■ **WRITTEN TASK**:
Output the lines from the one containing "Click the green" through the one containing "Looking at the screenshot, I should (427, 675).", inclusive, as a numbered list, omitting any blank lines.

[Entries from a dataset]
##########

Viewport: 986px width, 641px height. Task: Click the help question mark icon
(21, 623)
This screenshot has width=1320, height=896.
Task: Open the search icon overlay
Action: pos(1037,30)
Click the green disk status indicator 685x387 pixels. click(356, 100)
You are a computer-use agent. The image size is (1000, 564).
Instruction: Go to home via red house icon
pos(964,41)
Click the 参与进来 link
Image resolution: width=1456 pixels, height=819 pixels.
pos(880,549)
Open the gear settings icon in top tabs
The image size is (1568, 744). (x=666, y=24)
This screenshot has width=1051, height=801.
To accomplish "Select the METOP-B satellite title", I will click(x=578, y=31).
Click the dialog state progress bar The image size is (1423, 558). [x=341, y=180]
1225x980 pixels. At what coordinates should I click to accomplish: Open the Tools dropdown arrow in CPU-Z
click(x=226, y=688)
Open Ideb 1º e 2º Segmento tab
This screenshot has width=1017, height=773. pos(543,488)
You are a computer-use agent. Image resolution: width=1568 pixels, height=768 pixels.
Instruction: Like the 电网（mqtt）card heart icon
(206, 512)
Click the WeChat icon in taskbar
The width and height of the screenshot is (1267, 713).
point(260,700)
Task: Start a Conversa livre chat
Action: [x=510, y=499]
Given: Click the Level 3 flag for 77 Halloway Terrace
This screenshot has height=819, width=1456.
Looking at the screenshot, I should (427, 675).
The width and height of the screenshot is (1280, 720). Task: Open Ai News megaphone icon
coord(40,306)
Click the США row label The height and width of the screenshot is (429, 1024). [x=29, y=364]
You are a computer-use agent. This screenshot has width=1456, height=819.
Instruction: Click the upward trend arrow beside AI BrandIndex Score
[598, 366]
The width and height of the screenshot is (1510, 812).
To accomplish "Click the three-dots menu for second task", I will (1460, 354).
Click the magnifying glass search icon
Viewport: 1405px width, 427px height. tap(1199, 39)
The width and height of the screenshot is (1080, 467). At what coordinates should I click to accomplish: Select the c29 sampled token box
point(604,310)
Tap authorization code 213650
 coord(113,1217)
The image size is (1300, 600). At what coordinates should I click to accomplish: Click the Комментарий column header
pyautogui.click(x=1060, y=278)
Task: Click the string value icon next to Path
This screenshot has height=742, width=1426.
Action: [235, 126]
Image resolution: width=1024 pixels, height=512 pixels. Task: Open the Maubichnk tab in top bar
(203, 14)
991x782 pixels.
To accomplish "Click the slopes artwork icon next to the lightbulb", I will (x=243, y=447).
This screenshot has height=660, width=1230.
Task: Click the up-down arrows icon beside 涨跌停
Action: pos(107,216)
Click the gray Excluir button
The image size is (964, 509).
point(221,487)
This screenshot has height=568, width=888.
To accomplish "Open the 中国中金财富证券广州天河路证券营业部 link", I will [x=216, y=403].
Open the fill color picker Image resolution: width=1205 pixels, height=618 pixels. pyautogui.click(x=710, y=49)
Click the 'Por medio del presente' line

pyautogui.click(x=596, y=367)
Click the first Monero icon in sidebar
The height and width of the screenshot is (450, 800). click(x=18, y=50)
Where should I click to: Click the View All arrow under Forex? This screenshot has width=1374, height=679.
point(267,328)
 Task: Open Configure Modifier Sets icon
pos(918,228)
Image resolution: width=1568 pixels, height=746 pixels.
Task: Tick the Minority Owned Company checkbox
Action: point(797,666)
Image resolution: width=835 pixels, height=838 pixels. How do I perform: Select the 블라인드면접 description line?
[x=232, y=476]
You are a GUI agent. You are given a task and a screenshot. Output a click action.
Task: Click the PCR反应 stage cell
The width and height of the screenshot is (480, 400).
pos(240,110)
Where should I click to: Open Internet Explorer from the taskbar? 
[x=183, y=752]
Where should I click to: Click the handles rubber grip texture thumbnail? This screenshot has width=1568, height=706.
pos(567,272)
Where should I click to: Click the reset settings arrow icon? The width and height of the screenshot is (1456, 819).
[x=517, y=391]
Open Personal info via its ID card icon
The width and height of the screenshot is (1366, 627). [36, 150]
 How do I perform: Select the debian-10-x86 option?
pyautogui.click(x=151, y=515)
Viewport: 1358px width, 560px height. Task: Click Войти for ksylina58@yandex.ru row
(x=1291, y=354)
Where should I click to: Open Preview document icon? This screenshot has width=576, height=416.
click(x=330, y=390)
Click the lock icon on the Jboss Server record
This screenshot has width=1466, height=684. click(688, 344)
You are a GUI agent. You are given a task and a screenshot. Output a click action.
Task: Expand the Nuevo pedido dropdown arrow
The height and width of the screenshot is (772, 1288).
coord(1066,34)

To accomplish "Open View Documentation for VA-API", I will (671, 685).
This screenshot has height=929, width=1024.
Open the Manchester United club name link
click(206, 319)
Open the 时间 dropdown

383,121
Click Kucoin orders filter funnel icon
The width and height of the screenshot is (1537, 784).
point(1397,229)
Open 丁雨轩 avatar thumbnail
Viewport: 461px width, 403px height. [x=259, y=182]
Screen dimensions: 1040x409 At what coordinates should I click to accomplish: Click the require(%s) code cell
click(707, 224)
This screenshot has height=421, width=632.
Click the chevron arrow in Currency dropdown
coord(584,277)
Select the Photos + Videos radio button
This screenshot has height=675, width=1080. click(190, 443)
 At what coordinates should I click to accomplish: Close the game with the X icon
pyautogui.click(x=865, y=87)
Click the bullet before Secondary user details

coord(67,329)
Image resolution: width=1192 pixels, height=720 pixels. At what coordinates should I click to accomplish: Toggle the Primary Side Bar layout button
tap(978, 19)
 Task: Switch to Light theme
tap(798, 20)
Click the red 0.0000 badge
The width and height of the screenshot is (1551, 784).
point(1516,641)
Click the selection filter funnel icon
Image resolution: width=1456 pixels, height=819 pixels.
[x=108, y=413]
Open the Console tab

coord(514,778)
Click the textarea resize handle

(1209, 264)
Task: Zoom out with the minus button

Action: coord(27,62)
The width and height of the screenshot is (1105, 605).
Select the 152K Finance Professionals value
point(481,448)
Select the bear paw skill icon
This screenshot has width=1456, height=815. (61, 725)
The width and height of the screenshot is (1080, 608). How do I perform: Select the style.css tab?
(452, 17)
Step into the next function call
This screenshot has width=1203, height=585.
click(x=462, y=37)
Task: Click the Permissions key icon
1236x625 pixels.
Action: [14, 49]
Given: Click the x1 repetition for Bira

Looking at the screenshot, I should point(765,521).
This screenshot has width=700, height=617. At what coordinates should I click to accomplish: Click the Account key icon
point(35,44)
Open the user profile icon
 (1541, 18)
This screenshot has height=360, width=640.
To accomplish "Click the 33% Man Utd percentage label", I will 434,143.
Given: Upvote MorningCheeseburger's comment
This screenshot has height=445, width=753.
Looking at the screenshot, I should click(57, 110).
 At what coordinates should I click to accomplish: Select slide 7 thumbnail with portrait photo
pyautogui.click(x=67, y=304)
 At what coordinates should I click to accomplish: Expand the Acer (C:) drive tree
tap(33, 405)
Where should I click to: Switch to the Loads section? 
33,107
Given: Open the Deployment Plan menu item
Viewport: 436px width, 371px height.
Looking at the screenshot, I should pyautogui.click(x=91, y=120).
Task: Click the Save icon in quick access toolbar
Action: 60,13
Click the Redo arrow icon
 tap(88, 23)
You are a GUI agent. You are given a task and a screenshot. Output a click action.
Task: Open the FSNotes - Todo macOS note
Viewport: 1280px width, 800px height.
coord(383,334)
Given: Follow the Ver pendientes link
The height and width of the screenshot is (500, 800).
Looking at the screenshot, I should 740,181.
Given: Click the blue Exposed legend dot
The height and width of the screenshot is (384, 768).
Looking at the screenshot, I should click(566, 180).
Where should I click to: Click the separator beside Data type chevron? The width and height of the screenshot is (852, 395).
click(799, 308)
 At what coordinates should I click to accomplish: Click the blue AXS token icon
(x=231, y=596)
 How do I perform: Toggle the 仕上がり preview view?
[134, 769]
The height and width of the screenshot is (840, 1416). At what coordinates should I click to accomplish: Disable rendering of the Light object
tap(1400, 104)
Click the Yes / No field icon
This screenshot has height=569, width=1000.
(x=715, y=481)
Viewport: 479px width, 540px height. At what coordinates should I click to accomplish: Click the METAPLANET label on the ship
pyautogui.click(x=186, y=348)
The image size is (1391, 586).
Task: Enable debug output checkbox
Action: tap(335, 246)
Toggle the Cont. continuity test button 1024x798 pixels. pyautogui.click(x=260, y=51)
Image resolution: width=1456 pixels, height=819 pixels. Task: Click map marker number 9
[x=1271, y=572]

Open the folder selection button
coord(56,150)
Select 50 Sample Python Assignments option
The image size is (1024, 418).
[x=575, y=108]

##########

■ **EXPECTED OUTPUT**:
1. Click the green disk status indicator 685x387 pixels. click(356, 100)
2. You are a computer-use agent. The image size is (1000, 564).
3. Instruction: Go to home via red house icon
4. pos(964,41)
5. Click the 参与进来 link
6. Image resolution: width=1456 pixels, height=819 pixels.
7. pos(880,549)
8. Open the gear settings icon in top tabs
9. The image size is (1568, 744). (x=666, y=24)
10. This screenshot has width=1051, height=801.
11. To accomplish "Select the METOP-B satellite title", I will click(x=578, y=31).
12. Click the dialog state progress bar The image size is (1423, 558). [x=341, y=180]
13. 1225x980 pixels. At what coordinates should I click to accomplish: Open the Tools dropdown arrow in CPU-Z
14. click(x=226, y=688)
15. Open Ideb 1º e 2º Segmento tab
16. This screenshot has width=1017, height=773. pos(543,488)
17. You are a computer-use agent. Image resolution: width=1568 pixels, height=768 pixels.
18. Instruction: Like the 电网（mqtt）card heart icon
19. (206, 512)
20. Click the WeChat icon in taskbar
21. The width and height of the screenshot is (1267, 713).
22. point(260,700)
23. Task: Start a Conversa livre chat
24. Action: [x=510, y=499]
25. Given: Click the Level 3 flag for 77 Halloway Terrace
26. This screenshot has height=819, width=1456.
27. Looking at the screenshot, I should (427, 675).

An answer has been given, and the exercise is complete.